When the distribution is approved by the court, it could conclude an extraordinary journey the contracts took from the desk of Rickey in the 1940s to auctions that the Holders hope could generate enough money to cover their losses resulting from Kontilai’s fraud.

Long before sports memorabilia became a million-dollar business, Rickey and Dodgers owner Walter O’Malley provided the contracts to the James A. Kelly Institute for Local Historical Studies in Brooklyn for an exhibition in 1952. And the contracts remained in the institute’s basement for decades along with nearly 4 million other documents chronicling Brooklyn’s growth.

The New York Daily News in 1974 reported on the institute moving to St. Francis College in Brooklyn Heights, mentioning that among the historical documents were the “bill of sale for Coney Island in 1654” and Robinson’s original contracts.

Another Daily News story in 1979 addressed the contracts, yet still the Dodgers made no effort to lay claim to them. The institute was under the direction of St. Francis professor Arthur J. Konop, who before dying in 2009 left a letter with a key to a safe deposit box that said, “My kids will know what to do with this.”

Three years later, Arthur’s wife and son sold the contracts to Gotta Have It Collectibles for $750,000. Odette Konop signed a letter that warranted title and stated, “My Husband possessed these contracts in a safe deposit box at our home for over 45 years. … He has cared for them and protected them over half his life to the time of his passing.”

Gotta Have It only owned the contracts for a year before selling them for $2 million in 2013 to Kontilai, who used them as collateral for $6 million in loans to the Holders.

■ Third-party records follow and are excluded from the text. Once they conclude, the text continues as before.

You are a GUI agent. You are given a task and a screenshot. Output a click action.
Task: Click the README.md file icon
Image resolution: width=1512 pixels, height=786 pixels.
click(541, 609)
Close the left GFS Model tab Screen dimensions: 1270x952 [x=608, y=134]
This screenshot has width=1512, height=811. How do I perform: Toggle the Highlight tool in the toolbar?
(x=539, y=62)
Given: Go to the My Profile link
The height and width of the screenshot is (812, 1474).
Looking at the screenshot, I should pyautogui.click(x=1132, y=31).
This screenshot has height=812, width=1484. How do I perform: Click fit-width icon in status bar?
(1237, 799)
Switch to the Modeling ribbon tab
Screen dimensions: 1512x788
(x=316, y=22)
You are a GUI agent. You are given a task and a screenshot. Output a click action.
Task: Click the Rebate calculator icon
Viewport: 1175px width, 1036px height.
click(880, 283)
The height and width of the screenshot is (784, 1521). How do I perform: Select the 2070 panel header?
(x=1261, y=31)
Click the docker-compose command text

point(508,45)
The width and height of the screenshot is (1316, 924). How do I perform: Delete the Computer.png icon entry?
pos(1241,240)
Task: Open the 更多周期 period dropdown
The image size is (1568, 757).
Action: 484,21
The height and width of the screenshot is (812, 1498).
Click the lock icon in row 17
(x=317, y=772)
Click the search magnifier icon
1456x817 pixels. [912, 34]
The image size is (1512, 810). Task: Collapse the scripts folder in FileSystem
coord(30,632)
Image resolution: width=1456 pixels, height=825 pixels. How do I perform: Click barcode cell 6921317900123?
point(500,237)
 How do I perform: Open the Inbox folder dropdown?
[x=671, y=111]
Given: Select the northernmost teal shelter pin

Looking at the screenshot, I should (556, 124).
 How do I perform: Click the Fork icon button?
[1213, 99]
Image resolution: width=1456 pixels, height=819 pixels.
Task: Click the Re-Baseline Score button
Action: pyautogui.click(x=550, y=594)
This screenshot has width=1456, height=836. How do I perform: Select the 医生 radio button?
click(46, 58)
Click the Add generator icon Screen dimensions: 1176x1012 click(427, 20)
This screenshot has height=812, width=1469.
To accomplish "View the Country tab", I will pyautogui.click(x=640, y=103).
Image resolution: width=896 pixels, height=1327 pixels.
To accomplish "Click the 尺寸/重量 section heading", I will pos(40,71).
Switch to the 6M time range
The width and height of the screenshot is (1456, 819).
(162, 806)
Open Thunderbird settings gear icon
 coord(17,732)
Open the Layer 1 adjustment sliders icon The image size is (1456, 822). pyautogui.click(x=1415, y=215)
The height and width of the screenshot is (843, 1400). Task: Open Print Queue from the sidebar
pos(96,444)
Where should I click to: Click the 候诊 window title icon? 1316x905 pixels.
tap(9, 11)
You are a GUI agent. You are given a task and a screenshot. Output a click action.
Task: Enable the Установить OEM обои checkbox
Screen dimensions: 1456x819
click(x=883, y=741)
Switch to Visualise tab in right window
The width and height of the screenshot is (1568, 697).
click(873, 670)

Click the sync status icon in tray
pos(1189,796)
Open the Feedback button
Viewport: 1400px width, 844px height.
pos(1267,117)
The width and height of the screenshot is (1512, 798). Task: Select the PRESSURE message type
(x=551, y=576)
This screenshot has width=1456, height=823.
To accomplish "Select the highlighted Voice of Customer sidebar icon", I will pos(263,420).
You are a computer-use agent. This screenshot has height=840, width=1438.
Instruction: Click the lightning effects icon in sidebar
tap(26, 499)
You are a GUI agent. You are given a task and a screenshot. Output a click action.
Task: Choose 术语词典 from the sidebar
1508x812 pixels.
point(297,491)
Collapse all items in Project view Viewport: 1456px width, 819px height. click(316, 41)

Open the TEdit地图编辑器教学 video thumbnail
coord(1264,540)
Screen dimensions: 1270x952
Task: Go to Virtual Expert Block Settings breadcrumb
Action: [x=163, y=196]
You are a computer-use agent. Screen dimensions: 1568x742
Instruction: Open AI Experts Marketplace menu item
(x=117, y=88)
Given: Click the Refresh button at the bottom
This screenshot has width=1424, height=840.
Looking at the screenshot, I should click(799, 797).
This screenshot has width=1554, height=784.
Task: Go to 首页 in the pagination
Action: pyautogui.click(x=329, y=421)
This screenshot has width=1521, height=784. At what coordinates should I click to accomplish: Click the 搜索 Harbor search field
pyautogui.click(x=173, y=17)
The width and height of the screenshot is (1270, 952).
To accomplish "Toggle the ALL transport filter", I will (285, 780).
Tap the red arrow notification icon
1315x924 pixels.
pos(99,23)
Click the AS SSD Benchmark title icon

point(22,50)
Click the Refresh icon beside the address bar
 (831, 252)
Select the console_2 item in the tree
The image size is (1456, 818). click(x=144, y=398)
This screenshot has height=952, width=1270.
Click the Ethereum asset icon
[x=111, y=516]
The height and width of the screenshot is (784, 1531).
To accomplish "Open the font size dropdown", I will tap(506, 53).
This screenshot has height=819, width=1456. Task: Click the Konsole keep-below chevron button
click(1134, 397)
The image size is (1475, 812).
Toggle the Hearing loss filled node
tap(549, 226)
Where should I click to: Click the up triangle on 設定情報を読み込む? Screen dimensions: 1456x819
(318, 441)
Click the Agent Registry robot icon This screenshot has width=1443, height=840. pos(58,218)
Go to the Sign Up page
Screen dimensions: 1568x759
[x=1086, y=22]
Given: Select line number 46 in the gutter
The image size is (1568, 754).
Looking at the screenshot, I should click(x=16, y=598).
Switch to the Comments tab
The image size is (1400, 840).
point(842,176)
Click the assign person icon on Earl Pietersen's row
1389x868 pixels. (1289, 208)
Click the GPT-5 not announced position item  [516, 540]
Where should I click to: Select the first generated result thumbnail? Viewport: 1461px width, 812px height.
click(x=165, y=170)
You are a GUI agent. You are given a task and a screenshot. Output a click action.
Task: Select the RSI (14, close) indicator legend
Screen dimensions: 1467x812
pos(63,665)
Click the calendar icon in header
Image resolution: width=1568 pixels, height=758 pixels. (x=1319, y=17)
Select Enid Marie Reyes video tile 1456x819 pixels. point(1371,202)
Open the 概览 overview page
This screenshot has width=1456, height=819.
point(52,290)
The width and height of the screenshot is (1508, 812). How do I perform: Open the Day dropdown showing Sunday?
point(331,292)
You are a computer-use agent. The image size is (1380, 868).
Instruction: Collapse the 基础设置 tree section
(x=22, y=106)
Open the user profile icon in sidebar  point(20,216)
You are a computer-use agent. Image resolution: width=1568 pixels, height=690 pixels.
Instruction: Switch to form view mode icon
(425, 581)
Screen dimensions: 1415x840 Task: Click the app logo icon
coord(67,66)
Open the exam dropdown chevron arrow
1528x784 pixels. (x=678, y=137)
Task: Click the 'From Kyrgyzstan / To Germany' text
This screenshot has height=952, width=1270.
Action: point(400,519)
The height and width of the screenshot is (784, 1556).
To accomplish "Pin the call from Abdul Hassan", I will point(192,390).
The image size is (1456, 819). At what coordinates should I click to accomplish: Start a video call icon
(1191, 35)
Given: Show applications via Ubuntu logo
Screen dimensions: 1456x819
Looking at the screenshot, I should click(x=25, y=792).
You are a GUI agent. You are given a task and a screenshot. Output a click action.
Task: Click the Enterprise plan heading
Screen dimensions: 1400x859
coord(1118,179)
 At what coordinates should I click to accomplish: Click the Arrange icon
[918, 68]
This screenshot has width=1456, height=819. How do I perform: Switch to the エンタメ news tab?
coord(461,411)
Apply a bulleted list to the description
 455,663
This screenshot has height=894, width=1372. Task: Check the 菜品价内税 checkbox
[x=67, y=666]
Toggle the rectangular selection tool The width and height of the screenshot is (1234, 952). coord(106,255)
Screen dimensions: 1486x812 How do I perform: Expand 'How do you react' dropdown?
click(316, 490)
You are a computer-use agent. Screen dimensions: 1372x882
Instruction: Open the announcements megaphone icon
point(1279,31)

Kontilai used the contracts to boost his fledgling memorabilia and auction business, holding events at Philadelphia’s Constitution Center and New York’s Times Square to publicize his acquisitions. He got a respected expert in American historic documents, Seth Kaller, to assign a valuation of $36 million to the contracts, then immediately went on a spending spree with the investors’ money.

When the SEC began investigating Kontilai in 2017, he allegedly forged documents, lied under oath and obstructed the investigation. It took three years, but he was charged with an 18-count indictment in Nevada that included securities and wire fraud, money laundering and failure to file tax returns. He also faced charges in Colorado but those charges were dropped when he pleaded guilty to one count of wire fraud.

Joining the fray for at least partial ownership of the contracts is the public, nonprofit Jackie Robinson Foundation, launched in 1973 by Robinson’s widow, Rachel Robinson, to perpetuate the memory of her husband. The foundation administers scholarship and leadership development programs for college students and was central to creating the Jackie Robinson Museum, which opened in 2022 in New York City and focuses more on his impact off the field than his accomplishments on it.

“Even if you come in with the idea to see the baseball story and learn more about that, you have to walk through that room that talks about his commitment to economic opportunity and civil rights and social justice,” Della Britton, president and chief executive of the Jackie Robinson Foundation, told The Times in 2022.

In one room, Robinson’s life tasks are displayed in large capital letters: SOLDIER, CAMPAIGNER, PUBLIC SERVANT, ACTIVIST, FUNDRAISER, ORGANIZER, PROTESTOR, ENTREPRENEUR, CITIZEN and more.

Also in the room are the framed contracts signed by Robinson and Rickey from 1945 and 1947. But they are only copies, with the originals still hidden away, this time under the watchful eyes of federal authorities until a court approves their new ownership and an auction likely determines their monetary value.